▶ Qué hacer: ¿Puedes reproducir del fragmento sobre Teherán todo lo que va desde "Hay un tipo" hasta "en la porcelana.", cambiando "vetusto" por "antiguo"?

▶ Fragmento proporcionado:
Un invierno en Teherán
Por Antonio Costa Gómez
Le digo a un taxi que me lleve al hotel Naderi, allí en otro tiempo se reunían los escritores, una guía alucinante dice que allí estuvo Kafka.
Hay un tipo joven en la recepción y me lleva a mi cuarto, es un hotel vetusto con fotos de los años cincuenta y paredes de madera, una llave crujiente abre la puerta y entro en una habitación muy grande con las paredes desconchadas, tengo una cama solemne de hierro y no hay televisión, por la ventana llegan las luces y los ruidos de la avenida Jomuhri, en el baño hay un lavabo que gotea y una bañera enorme con manchas de óxido y desconchones en la porcelana.
Salgo a la calle y vago por las calles abarrotadas de coches del centro, paso delante de las embajadas alemana e inglesa, llego a la plaza Jomeini y encuentro el caos , un monumento que no se ve entre tantos carteles, avenidas que salen en todas direcciones y no se sabe a donde llevan, un atasco de tráfico imposible, sigo por la avenida en dirección al oeste y paso por los museos nacionales, por un parque con surtidores, por un gran supermercado, por montones de marcas comerciales.

▶ Datos registrados:

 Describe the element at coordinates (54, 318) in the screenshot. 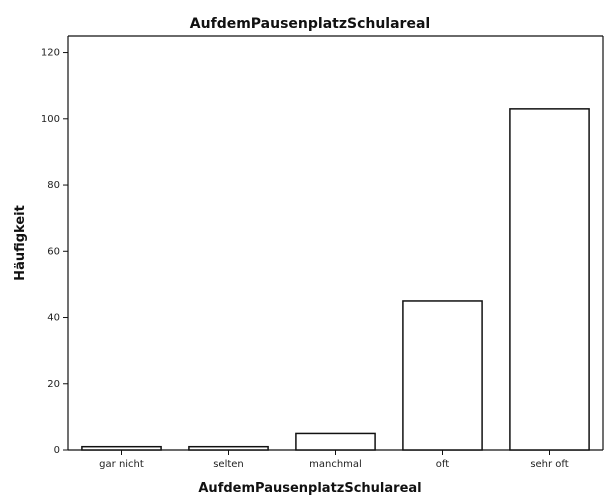

I see `y-tick-label: 40` at that location.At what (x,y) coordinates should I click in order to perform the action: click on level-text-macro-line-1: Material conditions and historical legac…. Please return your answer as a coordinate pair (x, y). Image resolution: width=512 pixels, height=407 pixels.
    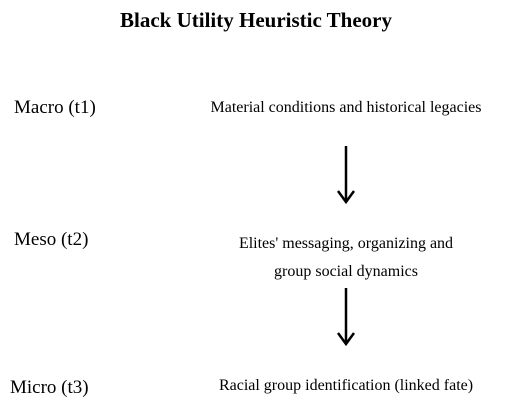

▶ Respuesta:
Hay un tipo joven en la recepción y me lleva a mi cuarto, es un hotel antiguo con fotos de los años cincuenta y paredes de madera, una llave crujiente abre la puerta y entro en una habitación muy grande con las paredes desconchadas, tengo una cama solemne de hierro y no hay televisión, por la ventana llegan las luces y los ruidos de la avenida Jomuhri, en el baño hay un lavabo que gotea y una bañera enorme con manchas de óxido y desconchones en la porcelana.